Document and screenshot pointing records

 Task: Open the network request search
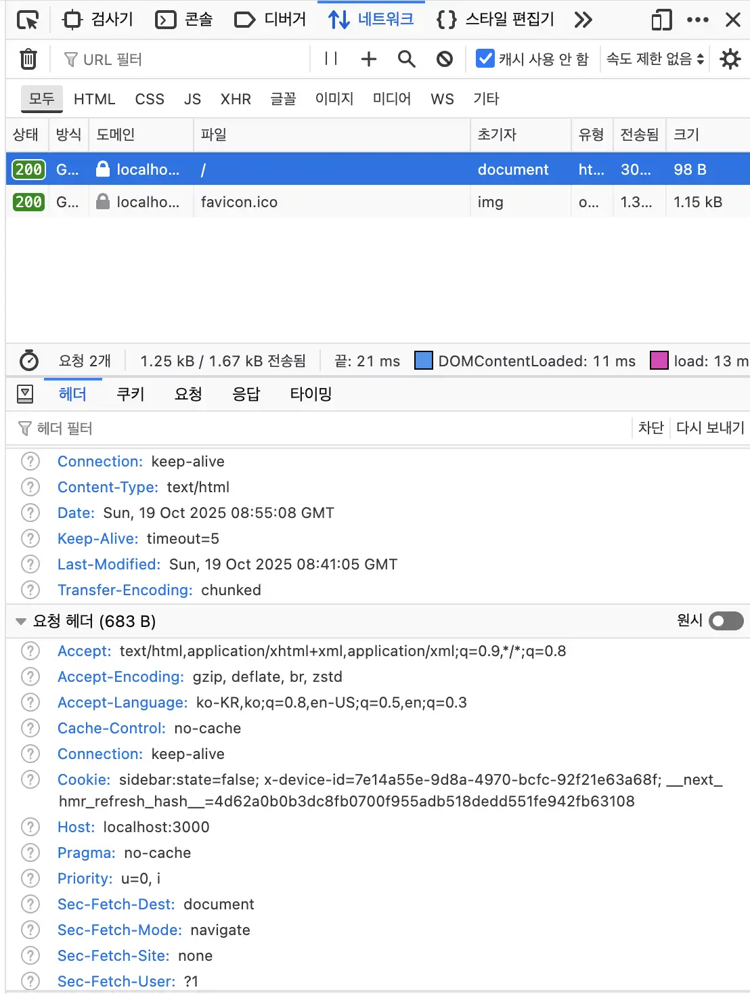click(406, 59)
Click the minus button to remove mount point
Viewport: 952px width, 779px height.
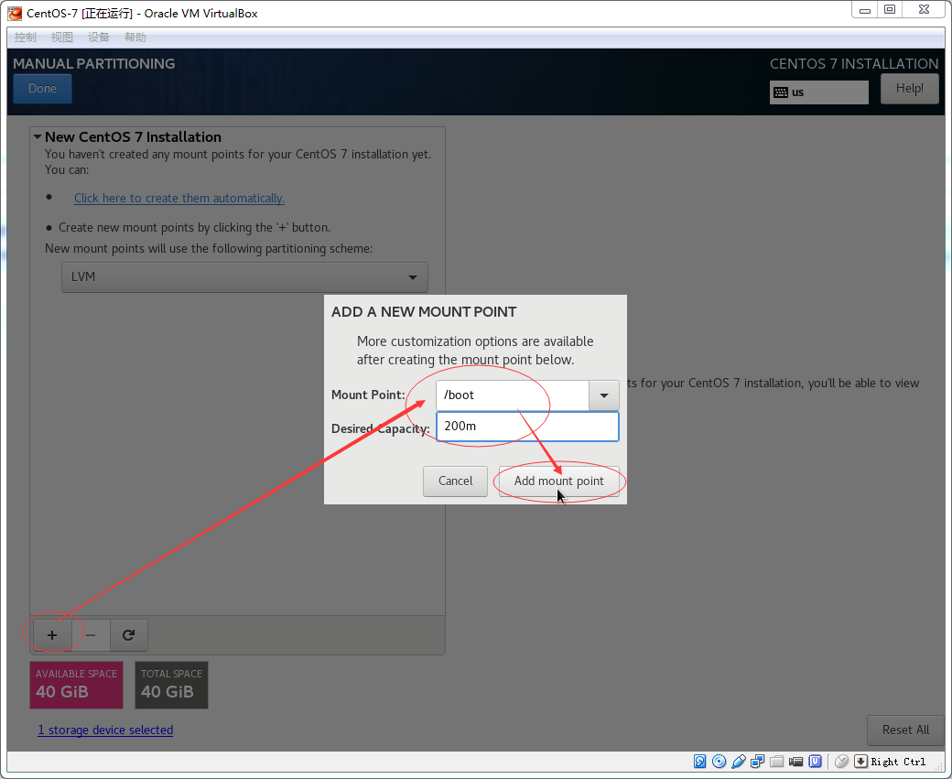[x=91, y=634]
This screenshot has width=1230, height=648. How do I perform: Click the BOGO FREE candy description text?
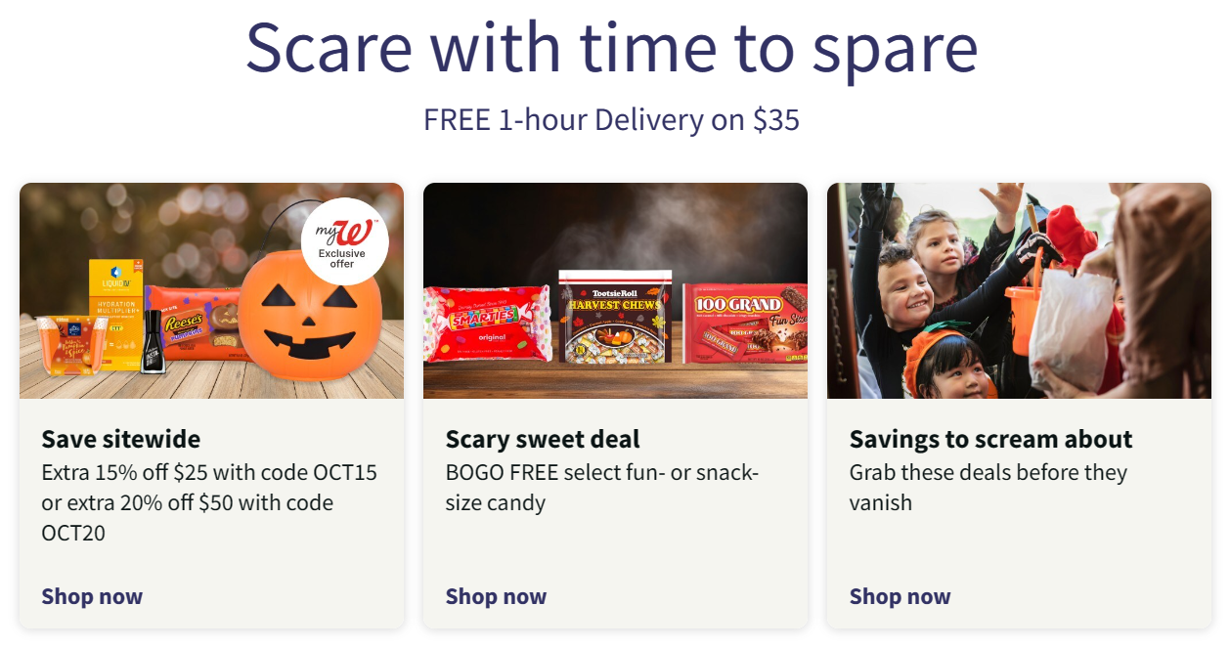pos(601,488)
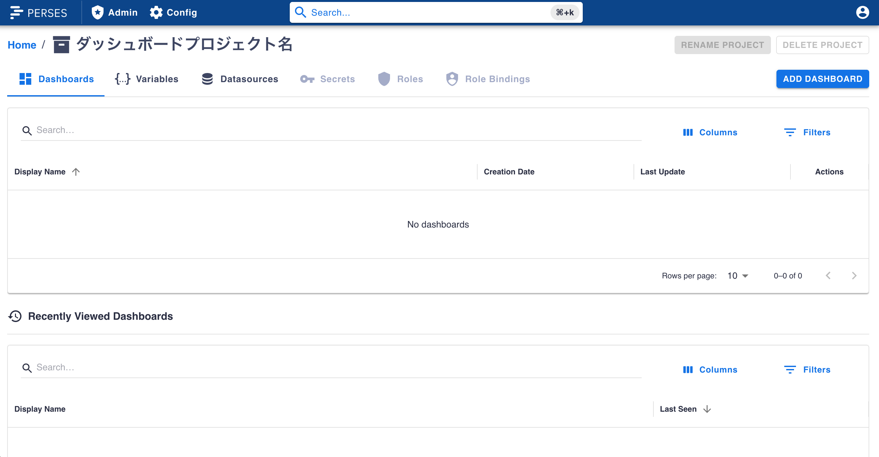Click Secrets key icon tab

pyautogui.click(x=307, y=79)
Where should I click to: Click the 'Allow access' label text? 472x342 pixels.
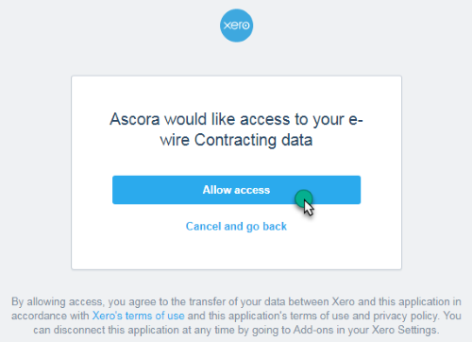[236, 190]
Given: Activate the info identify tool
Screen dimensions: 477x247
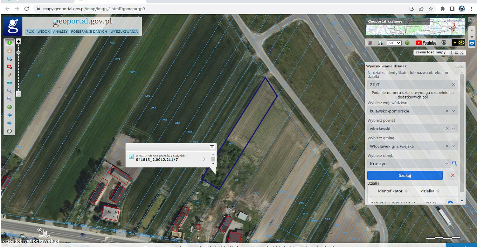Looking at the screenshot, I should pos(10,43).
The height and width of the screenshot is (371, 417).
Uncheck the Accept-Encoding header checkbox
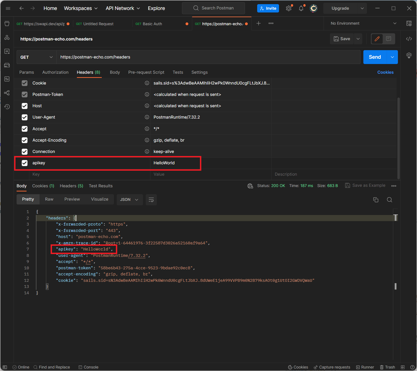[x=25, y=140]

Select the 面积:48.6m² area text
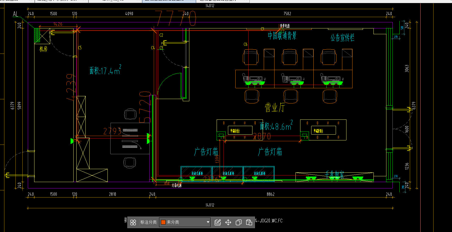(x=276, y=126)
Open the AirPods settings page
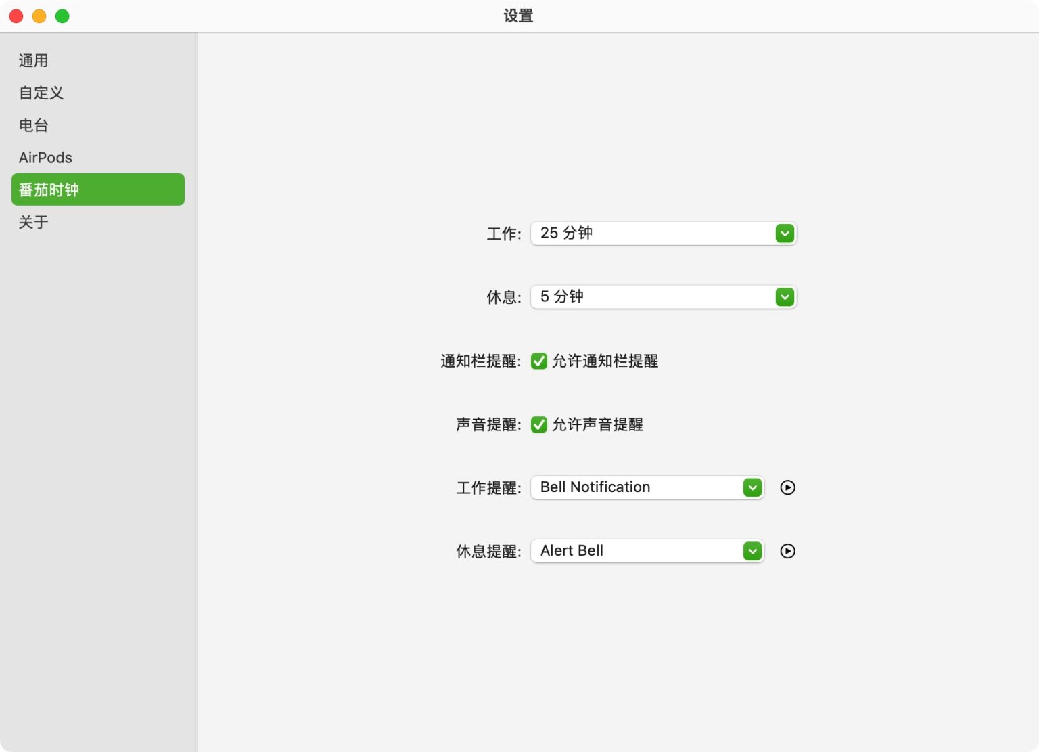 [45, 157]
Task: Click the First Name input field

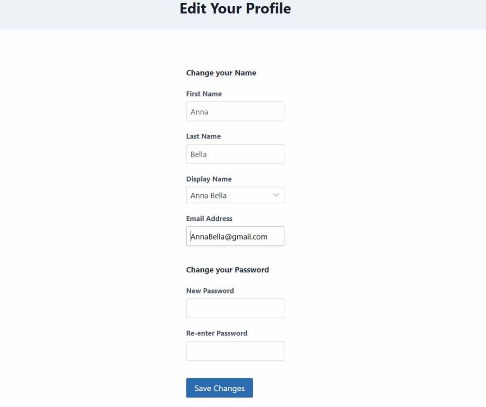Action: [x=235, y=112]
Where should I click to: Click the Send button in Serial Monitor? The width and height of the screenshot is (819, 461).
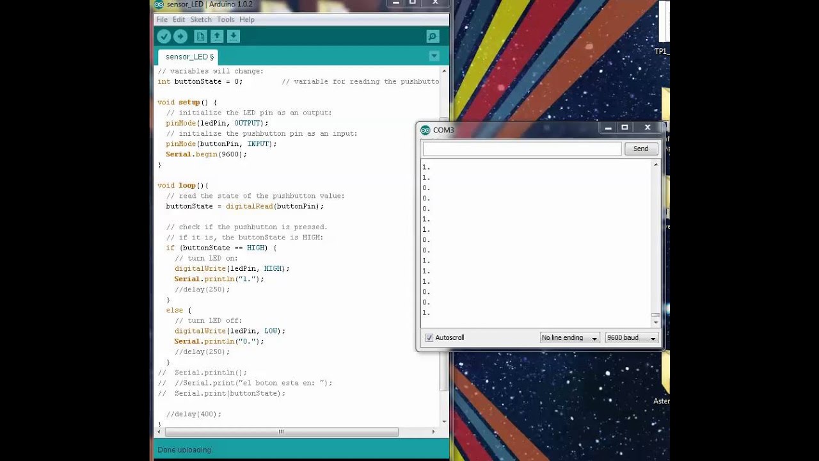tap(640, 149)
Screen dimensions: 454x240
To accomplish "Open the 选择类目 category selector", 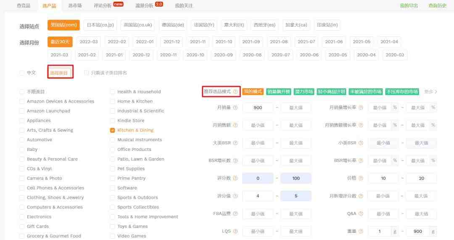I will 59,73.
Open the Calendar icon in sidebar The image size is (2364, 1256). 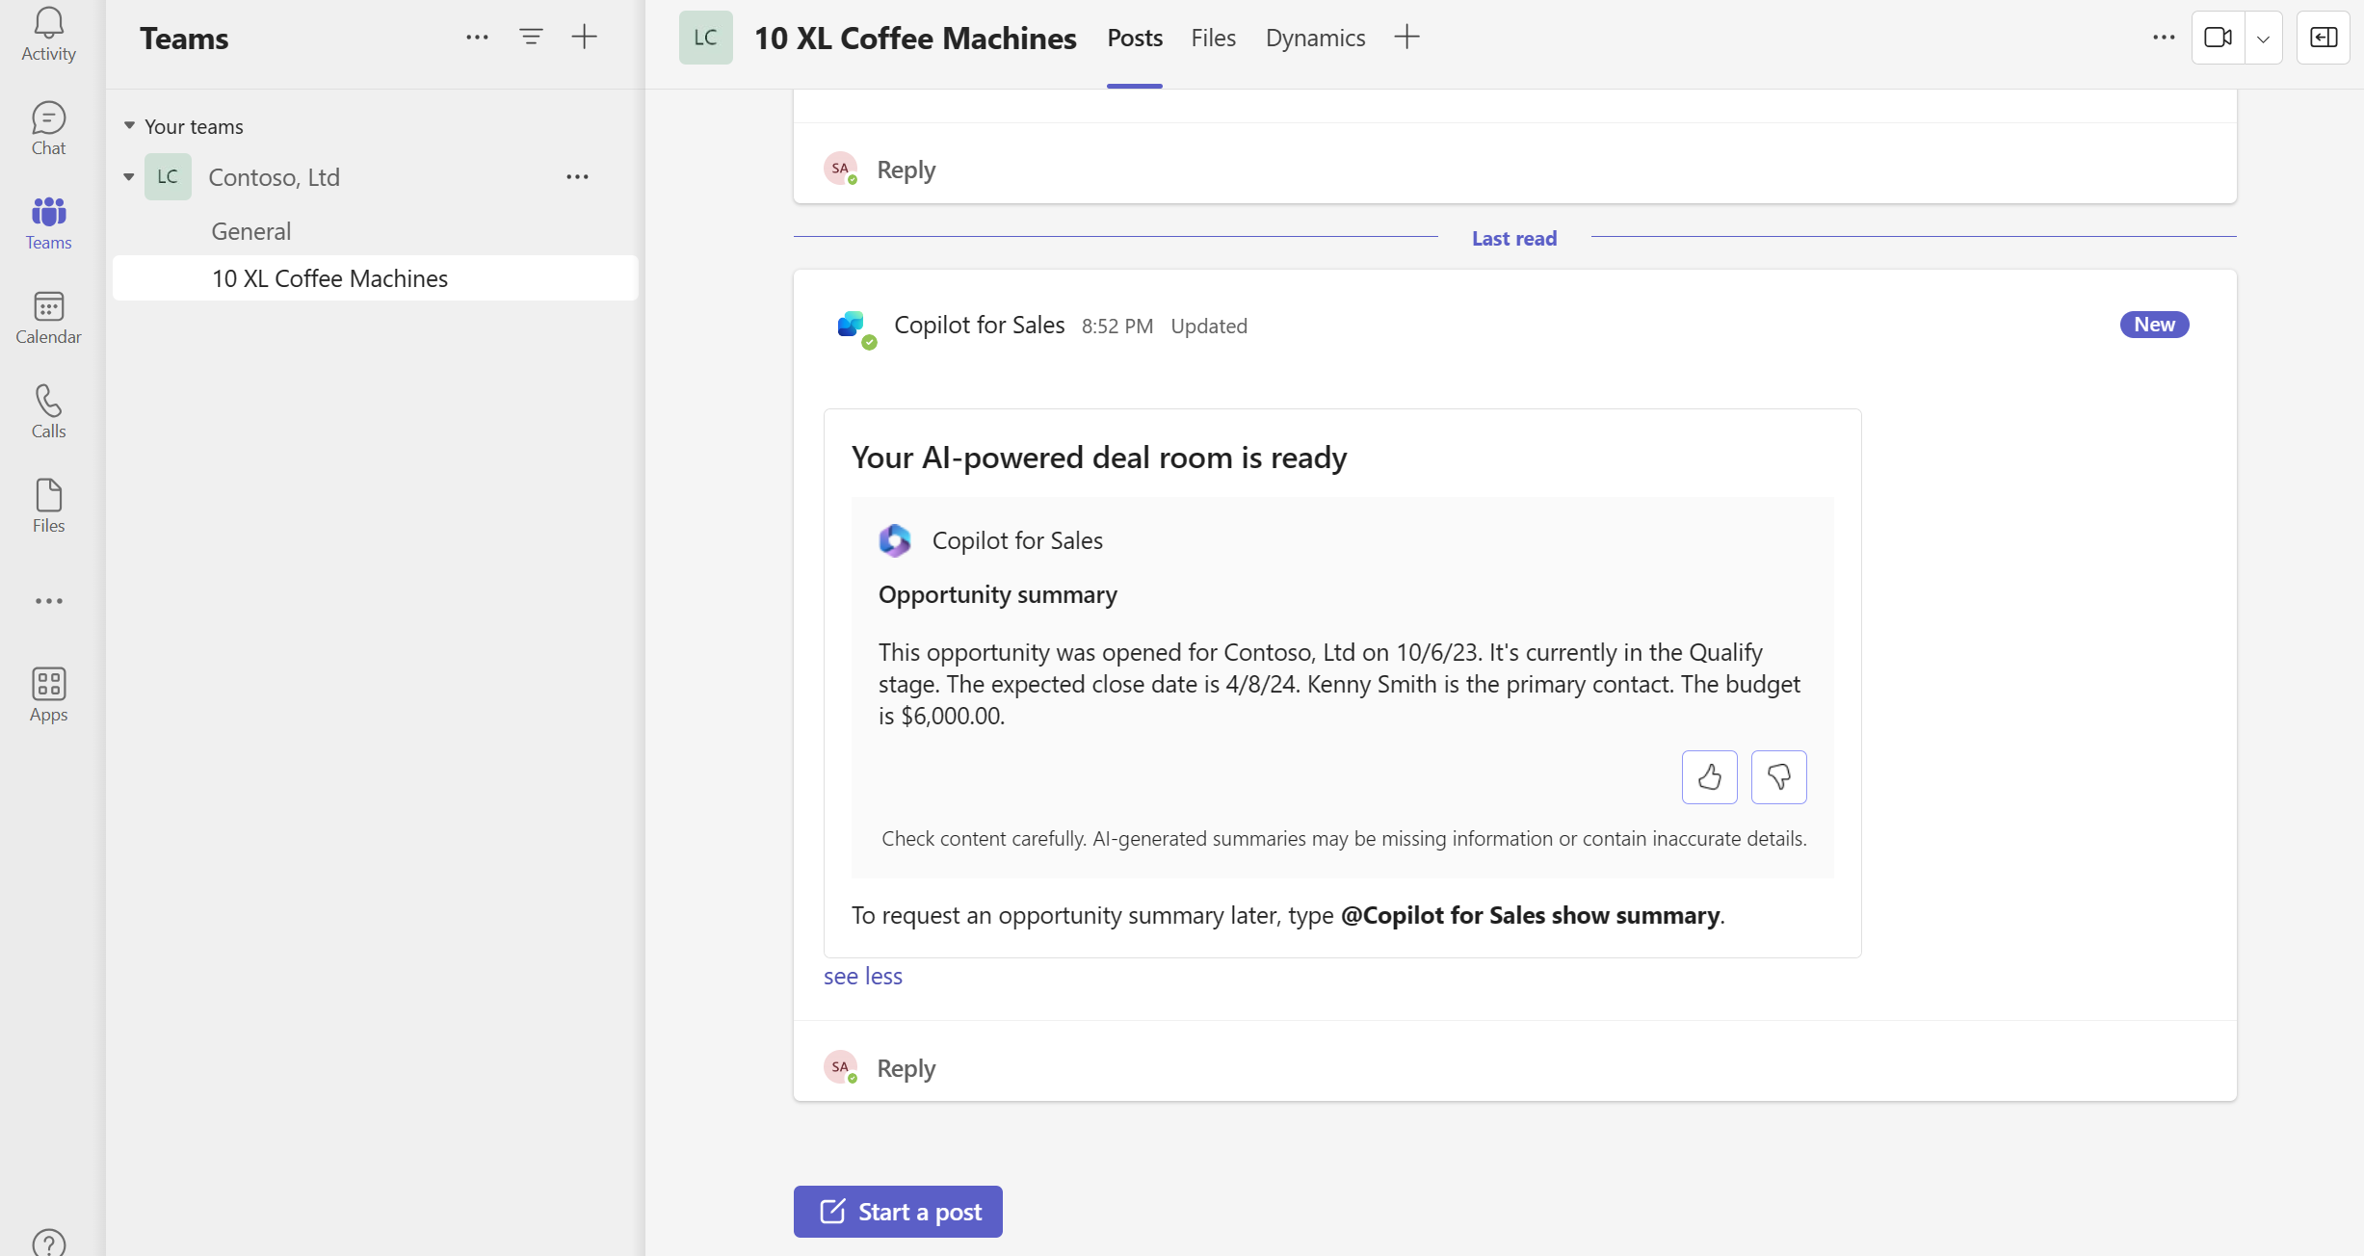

▶ _Work to be completed_
Reproduce the records word for word, from their start through the line containing "[x=91, y=634]", with that line included. Leave the pictures out of your answer.

▶ _Right answer_
 Task: Open the network request search
click(406, 59)
Click the minus button to remove mount point
Viewport: 952px width, 779px height.
[x=91, y=634]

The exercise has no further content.